Ultimately, the conservation of Kemp’s ridley sea turtle hinges on our ability to maintain the multi-decadal perspective that has characterized recovery efforts since the 1960s. The challenges confronting the species are real and multifaceted: a population trajectory that has stalled since 2010 [44,61], the lingering sublethal effects of a major oil spill [6,29], and interruptions in long-standing collaborative frameworks for data sharing [27,62]. Yet the dedication of Mexican conservation teams at Rancho Nuevo continues uninterrupted, and the species’ remarkable resilience—demonstrated by its recovery from the brink of extinction in the 1980s—should not be underestimated. Our findings reinforce that with sustained commitment to both in situ protection and statistically robust monitoring, informed by rigorous analytical approaches, Kemp’s ridley story can continue to be one of hope rather than despair. The fluctuations we document are not a cause for alarm, but rather a powerful reminder that demographic monitoring must be perpetual, adaptive, and scientifically grounded to guide this critically endangered species through an uncertain and changing Gulf of Mexico.

5. Conclusions

This study provides a statistically robust analysis of interannual variations in straight carapace length (SCL) of nesting Kemp’s ridley sea turtles at Rancho Nuevo Sanctuary, Mexico, across six nesting seasons (2018–2023). Our comprehensive validation of statistical assumptions—demonstrating approximate symmetry of distributions (G₁ ≤ 0.5) and variance–mean independence (Taylor’s b = −1.08, R² = 0.021)—confirms that the arithmetic mean is a reliable estimator and that parametric tests are appropriate for this dataset.

We found highly significant interannual differences in mean SCL (p < 0.001), with the lowest values in 2020 (59.01 ± 1.79 cm) and 2022 (60.68 ± 1.47 cm), and higher means in 2018, 2019, 2021, and 2023. The absence of a significant linear decline (p = 0.78) refutes the hypothesis of a sustained, unidirectional reduction in body size and supports an interpretation of discrete recruitment pulses rather than a secular trend.

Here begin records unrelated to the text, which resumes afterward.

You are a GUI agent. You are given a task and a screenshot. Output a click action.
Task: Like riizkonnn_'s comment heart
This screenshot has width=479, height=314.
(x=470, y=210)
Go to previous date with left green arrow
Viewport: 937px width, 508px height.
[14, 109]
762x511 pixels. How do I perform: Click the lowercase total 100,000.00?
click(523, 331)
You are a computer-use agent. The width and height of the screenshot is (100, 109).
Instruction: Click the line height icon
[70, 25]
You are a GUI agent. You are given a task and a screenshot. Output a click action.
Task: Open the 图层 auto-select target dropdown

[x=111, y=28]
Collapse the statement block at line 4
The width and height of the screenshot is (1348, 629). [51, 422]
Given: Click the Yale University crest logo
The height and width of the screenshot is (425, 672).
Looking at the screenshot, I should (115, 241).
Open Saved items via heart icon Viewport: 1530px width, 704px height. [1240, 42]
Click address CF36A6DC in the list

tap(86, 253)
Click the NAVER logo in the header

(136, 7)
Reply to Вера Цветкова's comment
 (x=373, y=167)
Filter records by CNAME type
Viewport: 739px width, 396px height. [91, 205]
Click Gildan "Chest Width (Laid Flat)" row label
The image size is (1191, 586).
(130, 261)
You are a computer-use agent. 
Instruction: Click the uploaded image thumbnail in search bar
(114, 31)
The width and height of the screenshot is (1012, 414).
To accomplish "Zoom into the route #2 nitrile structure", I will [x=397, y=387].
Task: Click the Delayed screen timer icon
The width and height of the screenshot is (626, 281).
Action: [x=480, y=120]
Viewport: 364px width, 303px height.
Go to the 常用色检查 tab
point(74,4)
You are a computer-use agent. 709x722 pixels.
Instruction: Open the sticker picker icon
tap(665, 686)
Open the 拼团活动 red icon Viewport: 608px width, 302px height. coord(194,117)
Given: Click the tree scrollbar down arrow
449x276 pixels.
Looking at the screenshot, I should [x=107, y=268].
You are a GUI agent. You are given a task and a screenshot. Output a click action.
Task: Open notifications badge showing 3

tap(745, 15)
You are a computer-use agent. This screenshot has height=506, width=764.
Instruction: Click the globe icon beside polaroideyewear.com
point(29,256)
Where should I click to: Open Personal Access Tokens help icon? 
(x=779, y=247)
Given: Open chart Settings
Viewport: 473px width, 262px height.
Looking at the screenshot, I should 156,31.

The temporal pattern of smaller SCL means in 2020 and 2022 is consistent with years dominated by first-time nesters (neophytes), and the timing corresponds to the maturation of cohorts hatched approximately 2008–2012, those that experienced early juvenile development in the aftermath of the 2010 DWH oil spill. This suggests the spill may have influenced growth trajectories or age-structure dynamics in ways now manifesting as phenotypic shifts. However, the return to higher mean SCL in 2023 indicates these fluctuations represent interannual demographic variability rather than permanent population-wide size reduction.

Critically, our findings underscore the value of morphometric monitoring in an era of institutional uncertainty. Given the interruption of index beach abundance time series since 2023, continuous, statistically validated SCL data serve as an essential tool for detecting shifts in recruitment dynamics and age structure. The stall in population growth since 2010, coupled with this monitoring crisis, necessitates urgent restoration of collaborative frameworks to ensure conservation decisions are guided by robust scientific evidence.

Ultimately, fluctuations in SCL reflect the complex interplay between historical legacy, acute disturbances, and ongoing environmental pressures. Their primary message for conservation is not alarm about smaller females, but reinforcement of the fundamental priority: ensuring survival of every turtle, at every stage, in a Gulf of Mexico under more responsible and preventive human management.